◆ **Задание**: Перепечатайте без изменений отрывок исходного текста: он начинается со слов «Последний пример. Гениален» и заканчивается словами «и другим советую.».

◆ **Исходный текст**:
■ ■ ■ ■

Последний пример. Гениален ли я? Боже мой, конечно же нет! (Чуть было не добавил малодушно: к счастью.) Но можно ли искать настоящие слова, формы, краски или звуки, не ощущая себя гением? Никакого толка от этого, только вред для здоровья, своего и чужого. Необходимо стараться быть гениальным, оставляя свою заурядность – как галоши – у порога творчества, у порога любой работы. По этому поводу вспоминается стишок одного моего оригинальнейшего знакомого. Тот никогда никого не пересказывал, в отличие от нас с Абуль-Фараджем. Говорил исключительно свое. Вот этот стишок:
На гениальность я не сетую:
Сам гений – и другим советую.
Спасибо за гениальный совет. Будем стараться дальше.
Отношение ложки к супу
Можно прожить жизнь рядом с мудрецом, не став лучше. Так ложка, поднося ко рту похлёбку, не знает её вкуса
Она протянула мне горсть клюквы, и я положил в рот одну ягоду. Ягода была гладкой, мягкой и прочной. Я долго катал клюкву языком по небу и находил это занятие приятным отдыхом после той бурной речи, которую только что произнес. Сам радуясь неожиданной точности сказанного, я удивлялся, что речь эта не произвела особого впечатления. И вдруг клюква лопнула, взорвалась, горячим ароматно-кислым соком ошеломив каждую клеточку рта. Этот волшебный будоражащий сок медленно стекал в горло, и казалось, что одной ягодой можно утолить все свои желания. Но мысли мои отдавали горечью. В который раз уже за свою взрослую жизнь я вспомнил о несчастной ложке, подносящей ко рту похлебку. И произнес это изречение вслух. Произнес – и внутренне съежился от стыда, сообразив, какое распределение ролей предложил своей вечерней собеседнице, которую я любил всей душой и ни за что не хотел обидеть.
Она не обиделась. Она поняла, улыбнулась и отшутилась. Она не имеет ничего против роли ложки, только, пожалуйста, не металлической, а непременно деревянной: теплой и расписной. Она даже настаивает на этой роли. Уж очень она сочувствует бедному супу, которому постоянно грозит разливание, растекание по столу, а то и по полу. Которому необходима кастрюля или миска, но даже там ему суждено остыть и прокиснуть, если вовремя не найдется прекрасной (всегда прекрасной! – хотя не всякий суп это понимает) ложки, способной помочь ему осуществить свое предназначение. Конечно, ложке не дано понять вкус супа (тут она положила в рот несколько ягод, раскусила их и блаженно поморщилась), но это не по ее части. Для нее важнее придать и сохранить супу форму, сберечь его и возвысить – ко рту едока. В этом призвание всякой ложки, и только суповая премудрость может оплакивать такую судьбу…
Я катал по небу очередную ягоду и думал, не грозит ли мне опасность стать клюквенным наркоманом. Ягода лопнула, растеклась, и я снова поразился, какое наслаждение можно получить от этого жгуче-кислого сока.

■ ■ ■ ■

◆ **Исходные данные**:
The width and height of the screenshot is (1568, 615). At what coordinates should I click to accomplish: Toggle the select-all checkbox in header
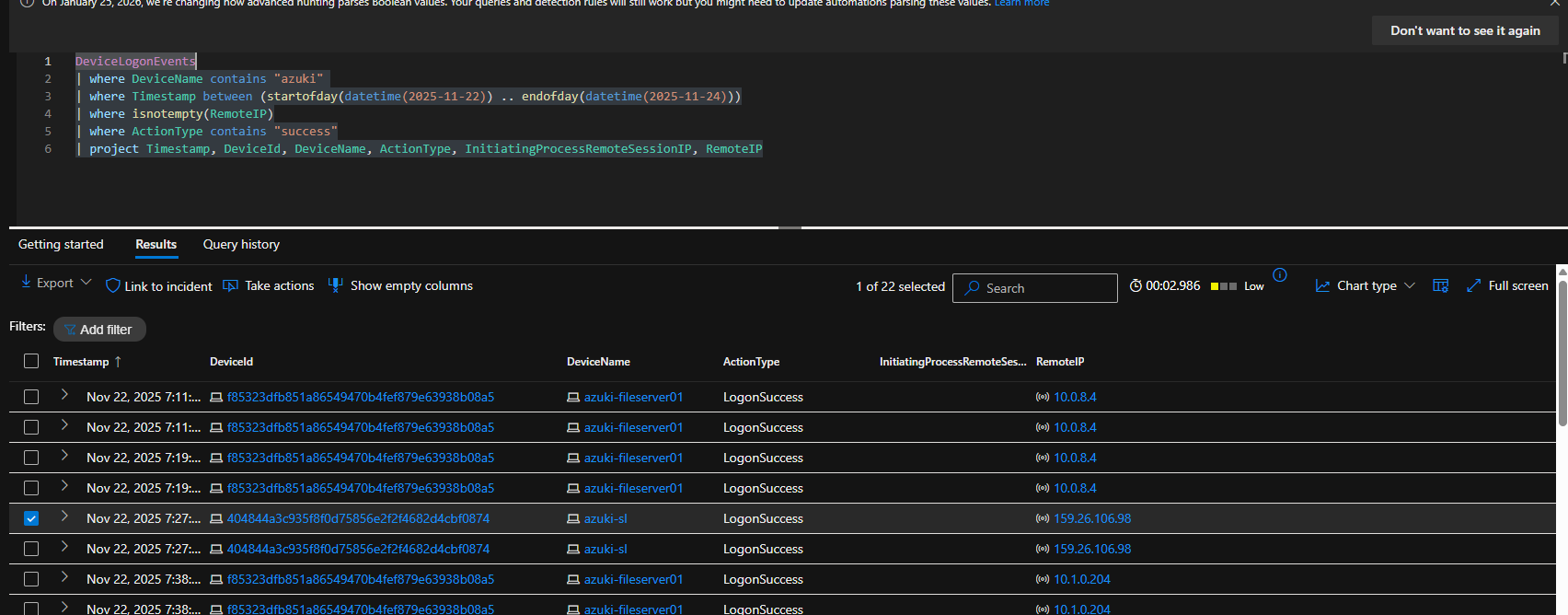click(31, 361)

■ ■ ■ ■

◆ **Образец ответа**:
Последний пример. Гениален ли я? Боже мой, конечно же нет! (Чуть было не добавил малодушно: к счастью.) Но можно ли искать настоящие слова, формы, краски или звуки, не ощущая себя гением? Никакого толка от этого, только вред для здоровья, своего и чужого. Необходимо стараться быть гениальным, оставляя свою заурядность – как галоши – у порога творчества, у порога любой работы. По этому поводу вспоминается стишок одного моего оригинальнейшего знакомого. Тот никогда никого не пересказывал, в отличие от нас с Абуль-Фараджем. Говорил исключительно свое. Вот этот стишок:
На гениальность я не сетую:
Сам гений – и другим советую.